By Saif Shahin, New Age Islam
Ek bagal mein khankhanati seepiyan ho jayengi
Ek bagal mein kuch rulati siskiyan ho jayengi
Hum seepiyon mein bhar ke saare taare chhoo ke aayenge
Aur siskiyon ko gudgudi kar ke yoon behlayenge
(I will have shells jingling on one side
And sobs on the other, making me cry
We’ll fill up the shells, go touch the stars and return
And tickle the sobs to make them dry)
While growing up in the northern plains of Bihar, I loved watching Spaghetti Westerns―all the way from John Wayne to Clint Eastwood. There was something so outlandish about them that despite their breathless guns and bloodletting, I found them rather amusing. Little did I then know that if I wanted to see the Wild West for myself, I had only to look a few miles to my south―towards the coal mines around the charred, soot-soaked town of Dhanbad.
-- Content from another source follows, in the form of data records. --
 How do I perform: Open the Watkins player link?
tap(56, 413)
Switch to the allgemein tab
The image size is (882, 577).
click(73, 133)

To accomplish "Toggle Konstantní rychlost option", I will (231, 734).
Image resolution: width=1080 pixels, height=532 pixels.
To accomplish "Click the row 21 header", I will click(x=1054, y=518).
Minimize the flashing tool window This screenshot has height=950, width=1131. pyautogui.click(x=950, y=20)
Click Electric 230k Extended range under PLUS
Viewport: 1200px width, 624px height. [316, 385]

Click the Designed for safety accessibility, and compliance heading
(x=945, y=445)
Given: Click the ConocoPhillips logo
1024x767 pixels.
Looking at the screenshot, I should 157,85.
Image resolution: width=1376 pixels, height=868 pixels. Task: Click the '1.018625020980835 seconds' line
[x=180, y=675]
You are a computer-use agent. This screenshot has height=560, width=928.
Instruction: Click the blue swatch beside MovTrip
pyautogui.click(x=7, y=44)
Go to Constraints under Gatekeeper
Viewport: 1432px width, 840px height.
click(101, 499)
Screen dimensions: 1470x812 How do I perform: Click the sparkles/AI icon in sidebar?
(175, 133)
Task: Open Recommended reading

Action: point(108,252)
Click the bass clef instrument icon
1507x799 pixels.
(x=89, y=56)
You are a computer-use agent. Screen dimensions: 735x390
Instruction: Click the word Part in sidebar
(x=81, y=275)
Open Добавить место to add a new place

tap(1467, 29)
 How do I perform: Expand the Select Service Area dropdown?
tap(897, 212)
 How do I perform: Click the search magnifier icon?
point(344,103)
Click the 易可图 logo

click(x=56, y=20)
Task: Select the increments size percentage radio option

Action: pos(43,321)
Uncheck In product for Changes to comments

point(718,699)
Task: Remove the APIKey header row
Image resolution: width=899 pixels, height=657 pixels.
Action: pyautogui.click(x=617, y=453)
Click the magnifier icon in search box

My neighbourhood Wild West complete with its dust-laden rusticity and bloodthirsty brawn, comes to life in ‘Gangs of Wasseypur’. The film is an epic retelling of the vicious circle of violence that has gripped Dhanbad and its vicinity from before Independence, weaving together political history and social commentary with sweat-scented tension and a wry humour. The first part of the five-hour drama was released on 22 June, the second part is due to be released in August.
The story, based on actual news reports, is a multi-generational account of the blood feud between two Muslim families―one Pathan and the other Qureshi (butcher)―and how it is used by a powerful Hindu Bhumihar for political gains. Protagonist Sardar Khan has vowed to avenge his father’s murder at the behest of mining contractor-turned-minister Ramadhir Singh.
Sardar’s father Shahid Khan was himself a ‘bahubali’ (local strongman) working for Singh in the village of Wasseypur, but was murdered when Singh learnt of his plan to betray him. Singh also sent Ehsaan Qureshi, another bahubali, to murder the kid Sardar Khan, but Sardar was saved by his uncle. And there is historic bad blood between the Khans and the Qureshis: an ancestor of the Khans had once been kicked out of the village by a Qureshi.
While Sardar Khan’s return and rise to strength in Wasseypur, his attempts to humiliate and destroy Singh and Singh’s manipulation of the Qureshis to strike back forms the plot, the film is mainly about relationships―communal, casteist, sexual and interpersonal―and the role of power. The Khan and the Qureshi communities live on different streets of the village. Although both are Muslim and pray at the same mosque, there is no love lost between them.
The Qureshis are dominant, and all other Muslims are afraid of them. The dichotomy has little to do with religion, sect, ideology or beliefs. It’s rooted in local history and is all the more real for it, surviving colonial rule, Independence, Emergency, the transfer of mining rights from the British to local contractors and back to the government, even the death of illegal mining as a lucrative business. Governments, politics and economics change, but the social fracture remains.
And while there is such a deep divide among Muslims, there is no apparent Hindu-Muslim fissure. Ramadhir Singh initially uses a Qureshi as a bahubali, then turns to Shahid Khan, and again to a Qureshi. While he uses the social divide for political gains, he has no personal misgivings against Muslims in general―inviting the Qureshis home for lunch (his wife suggests they use their special china set on the table).
The depiction of gender relations is perhaps the most powerful. Sardar Khan uses Islamic precepts to justify his womanising ways―telling his uncle that Allah must have had a reason to “want” men to take four wives, and men like his uncle were being selfish by not heeding to it. But women, while resigned to their secondary status in this rigidly patriarchal society, are complex characters in their own right. Naghma, Sardar’s tough-talking first wife, is ready to kill him when she finds him at a brothel, but herself later tells him to “go out for fun” when she is pregnant, even flippantly rebuking him for not eating enough to sustain his virility and leaving himself susceptible to mockery.
The film is as incisive as Sardar’s blade, and as fluid as the blood on its tip. The plot resembles Alexander Dumas’s ‘The Count of Monte Cristo’, its multi-generational trajectory has a hint of Gabriel Garcia Marquez, while the style and tenor of filmmaking are redolent of Martin Scorsese and Quentin Tarantino. And yet, rustic Bihar oozes out of every scene―in the sing-song way in which the characters talk, the bowl-cut hairstyles of the older generation and the garish, over-the-top dressing sense of the later ones, but perhaps most of all in the unremarkable, almost unnoticeable manner in which life comes and goes, is given and taken away.
Saif Shahin is a research scholar at the University of Texas at Austin. He writes regularly for New Age Islam.